## [Texte cité]

******************************

CA Paris, 5e ch. A, 10 mai 2006, n° 05-01174

PARIS

Arrêt

Infirmation

PARTIES

Demandeur :

Publicis Conseil (SA)

Défendeur :

Groupe TBWA France (SA), BDDP et Fils (SAS), TBWA Paris (SAS)

COMPOSITION DE LA JURIDICTION

Président :

Mme Riffault-Silk

Conseillers :

MM. Roche, Byk

Avoués :

SCP Fisselier-Chiloux-Boulay, SCP Fanet-Serra-Ghidini

Avocats :

Mes Jourde, Mendelsohn, Lartigue

CA Paris n° 05-01174

10 mai 2006

Les agences de publicité BDDP et TBWA Paris & Fils sont, nonobstant leur autonomie opérationnelle propre, toutes deux des filiales de la société TBWA France, elle-même appartenant au groupe TBWA Worldwide. Elles sont, ainsi, de part la nature même de leur activité, en situation de concurrence directe avec la société Publicis Conseil dont l'objet social est également d'être une agence de publicité et qui est, par ailleurs, membre du groupe Publicis.

A la suite de l'embauche par ladite société Publicis Conseil de 6 collaborateurs de l'agence TBWA Paris (3 commerciaux et 3 créatifs) ainsi que de 3 agents de la société BDDP & Fils, ces deux dernières sociétés ainsi que la société TBWA France ont estimé être victimes d'agissements caractéristiques de concurrence déloyale et ont, par acte du 7 juin 2004, assigné l'intéressée devant le Tribunal de commerce de Paris sur le fondement des articles 1382 et 1383 du Code civil.

Par le jugement présentement déféré en date du 26 novembre 2004 et assorti de l'exécution provisoire, le tribunal saisi a, notamment:

- dit la société Publicis Conseil coupable d'actes de concurrence déloyale à l'encontre des demanderesses,

- condamné la défenderesse à verser à titre de dommages-intérêts la somme de 750 000 euro à la société TBWA Paris et celle de 800 000 euro à la société BDDP & Fils,

- condamné également l'intéressée aux dépens et au versement à chacune des intimées de la somme de 3 000 euro sur le fondement de l'article 700 du nouveau Code de procédure civile.

Régulièrement appelante, la société Publicis Conseil a par conclusions enregistrées le 6 mars 2006, prié la cour de :

- infirmer le jugement, et statuant à nouveau,

- déclarer la société TBWA France irrecevable en toutes ses demandes,

- débouter les sociétés TBWA Paris et BDDF & Fils de leurs prétentions indemnitaires,

- ordonner la restitution des sommes versées à ces dernières en exécution dudit jugement, outre les intérêts au taux légal à compter de la date du paiement et la capitalisation de ceux-ci,

- condamner chacune des intimées à lui payer la somme de 10 000 euro au titre des frais hors dépens,

- condamner les intimées aux dépens.

******************************

## [Consigne 1]
Traduisez en anglais cette phrase de l'arrêt de la cour d'appel de Paris : « Les agences de publicité BDDP et TBWA Paris & Fils sont, nonobstant leur autonomie opérationnelle propre, toutes deux des filiales de la société TBWA France, elle-même appartenant au groupe TBWA Worldwide. »
## [Consigne 2]
Dans la liste, substituez « Акції » à « Розпродаж » sur toutes les lignes allant de celle qui contient « Контакти (807, 142) » jusqu'à la dernière ligne de la liste incluse. Reproduisez uniquement ces lignes, sans rien y changer d'autre.
La liste qui suit n'a aucun lien avec le texte cité.

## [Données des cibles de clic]
******************************

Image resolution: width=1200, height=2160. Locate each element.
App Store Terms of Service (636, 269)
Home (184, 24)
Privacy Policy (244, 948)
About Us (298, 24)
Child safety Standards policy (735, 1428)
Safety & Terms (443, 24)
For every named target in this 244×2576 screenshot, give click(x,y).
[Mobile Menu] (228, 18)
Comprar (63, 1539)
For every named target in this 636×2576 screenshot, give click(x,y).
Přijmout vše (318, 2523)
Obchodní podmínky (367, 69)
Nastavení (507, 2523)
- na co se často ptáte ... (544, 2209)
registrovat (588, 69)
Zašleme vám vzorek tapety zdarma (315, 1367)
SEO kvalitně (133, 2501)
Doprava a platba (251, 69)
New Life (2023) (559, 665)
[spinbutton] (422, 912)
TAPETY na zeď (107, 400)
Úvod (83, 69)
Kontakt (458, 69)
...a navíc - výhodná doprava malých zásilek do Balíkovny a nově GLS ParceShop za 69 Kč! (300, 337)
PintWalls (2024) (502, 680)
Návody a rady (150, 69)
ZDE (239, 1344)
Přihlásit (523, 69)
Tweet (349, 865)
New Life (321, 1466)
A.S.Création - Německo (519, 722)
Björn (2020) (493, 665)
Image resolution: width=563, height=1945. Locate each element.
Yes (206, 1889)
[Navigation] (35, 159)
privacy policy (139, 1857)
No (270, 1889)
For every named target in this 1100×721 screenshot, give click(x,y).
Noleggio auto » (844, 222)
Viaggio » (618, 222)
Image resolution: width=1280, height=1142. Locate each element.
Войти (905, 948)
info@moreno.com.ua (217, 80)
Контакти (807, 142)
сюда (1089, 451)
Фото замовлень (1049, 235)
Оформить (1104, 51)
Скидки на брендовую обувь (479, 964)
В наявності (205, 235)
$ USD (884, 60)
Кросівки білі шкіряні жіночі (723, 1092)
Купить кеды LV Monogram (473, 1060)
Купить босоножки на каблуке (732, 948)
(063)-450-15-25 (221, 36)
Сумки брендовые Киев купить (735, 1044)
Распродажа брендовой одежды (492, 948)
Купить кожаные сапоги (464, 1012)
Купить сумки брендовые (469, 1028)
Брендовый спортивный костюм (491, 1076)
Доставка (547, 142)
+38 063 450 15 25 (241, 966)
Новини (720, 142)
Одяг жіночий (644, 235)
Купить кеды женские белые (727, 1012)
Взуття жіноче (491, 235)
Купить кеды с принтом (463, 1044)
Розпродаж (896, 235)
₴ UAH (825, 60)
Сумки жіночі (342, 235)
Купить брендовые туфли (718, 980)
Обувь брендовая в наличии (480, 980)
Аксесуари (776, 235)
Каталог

******************************

## [Corrigé 1]
The advertising agencies BDDP and TBWA Paris & Fils are, notwithstanding their own operational autonomy, both subsidiaries of the company TBWA France, which itself belongs to the TBWA Worldwide group.

## [Corrigé 2]
Контакти (807, 142)
сюда (1089, 451)
Фото замовлень (1049, 235)
Оформить (1104, 51)
Скидки на брендовую обувь (479, 964)
В наявності (205, 235)
$ USD (884, 60)
Кросівки білі шкіряні жіночі (723, 1092)
Купить кеды LV Monogram (473, 1060)
Купить босоножки на каблуке (732, 948)
(063)-450-15-25 (221, 36)
Сумки брендовые Киев купить (735, 1044)
Распродажа брендовой одежды (492, 948)
Купить кожаные сапоги (464, 1012)
Купить сумки брендовые (469, 1028)
Брендовый спортивный костюм (491, 1076)
Доставка (547, 142)
+38 063 450 15 25 (241, 966)
Новини (720, 142)
Одяг жіночий (644, 235)
Купить кеды женские белые (727, 1012)
Взуття жіноче (491, 235)
Купить кеды с принтом (463, 1044)
Акції (896, 235)
₴ UAH (825, 60)
Сумки жіночі (342, 235)
Купить брендовые туфли (718, 980)
Обувь брендовая в наличии (480, 980)
Аксесуари (776, 235)
Каталог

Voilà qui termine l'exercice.